## ACTION ITEM:
Given the entries below, copy each of them out exactly.

## PROVIDED DATA:

***

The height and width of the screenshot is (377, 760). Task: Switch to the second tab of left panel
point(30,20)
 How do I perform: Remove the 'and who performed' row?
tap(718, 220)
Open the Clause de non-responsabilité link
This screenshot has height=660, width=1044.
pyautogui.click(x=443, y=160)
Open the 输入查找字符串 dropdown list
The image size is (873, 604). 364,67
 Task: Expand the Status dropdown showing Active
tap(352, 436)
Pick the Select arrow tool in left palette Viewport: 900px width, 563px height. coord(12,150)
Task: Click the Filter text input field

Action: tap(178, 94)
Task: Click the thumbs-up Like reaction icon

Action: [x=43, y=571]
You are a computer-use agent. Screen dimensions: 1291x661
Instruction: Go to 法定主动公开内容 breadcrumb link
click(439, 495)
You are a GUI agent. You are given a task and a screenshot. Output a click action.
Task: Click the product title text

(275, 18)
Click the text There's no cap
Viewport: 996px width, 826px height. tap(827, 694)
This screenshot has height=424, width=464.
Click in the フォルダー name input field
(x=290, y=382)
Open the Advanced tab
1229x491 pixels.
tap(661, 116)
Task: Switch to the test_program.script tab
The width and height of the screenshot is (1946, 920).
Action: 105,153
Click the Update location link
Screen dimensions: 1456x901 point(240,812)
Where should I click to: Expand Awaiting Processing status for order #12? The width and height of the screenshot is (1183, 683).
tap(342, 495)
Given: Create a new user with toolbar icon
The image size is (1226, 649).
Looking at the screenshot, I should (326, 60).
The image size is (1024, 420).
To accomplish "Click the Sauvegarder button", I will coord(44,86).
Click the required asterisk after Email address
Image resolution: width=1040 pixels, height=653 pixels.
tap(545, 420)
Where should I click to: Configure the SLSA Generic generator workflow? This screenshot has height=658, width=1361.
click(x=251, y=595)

***

## OUTPUT:
The height and width of the screenshot is (377, 760). Task: Switch to the second tab of left panel
point(30,20)
 How do I perform: Remove the 'and who performed' row?
tap(718, 220)
Open the Clause de non-responsabilité link
This screenshot has height=660, width=1044.
pyautogui.click(x=443, y=160)
Open the 输入查找字符串 dropdown list
The image size is (873, 604). 364,67
 Task: Expand the Status dropdown showing Active
tap(352, 436)
Pick the Select arrow tool in left palette Viewport: 900px width, 563px height. coord(12,150)
Task: Click the Filter text input field

Action: tap(178, 94)
Task: Click the thumbs-up Like reaction icon

Action: [x=43, y=571]
You are a computer-use agent. Screen dimensions: 1291x661
Instruction: Go to 法定主动公开内容 breadcrumb link
click(439, 495)
You are a GUI agent. You are given a task and a screenshot. Output a click action.
Task: Click the product title text

(275, 18)
Click the text There's no cap
Viewport: 996px width, 826px height. tap(827, 694)
This screenshot has height=424, width=464.
Click in the フォルダー name input field
(x=290, y=382)
Open the Advanced tab
1229x491 pixels.
tap(661, 116)
Task: Switch to the test_program.script tab
The width and height of the screenshot is (1946, 920).
Action: 105,153
Click the Update location link
Screen dimensions: 1456x901 point(240,812)
Where should I click to: Expand Awaiting Processing status for order #12? The width and height of the screenshot is (1183, 683).
tap(342, 495)
Given: Create a new user with toolbar icon
The image size is (1226, 649).
Looking at the screenshot, I should (326, 60).
The image size is (1024, 420).
To accomplish "Click the Sauvegarder button", I will coord(44,86).
Click the required asterisk after Email address
Image resolution: width=1040 pixels, height=653 pixels.
tap(545, 420)
Where should I click to: Configure the SLSA Generic generator workflow? This screenshot has height=658, width=1361.
click(x=251, y=595)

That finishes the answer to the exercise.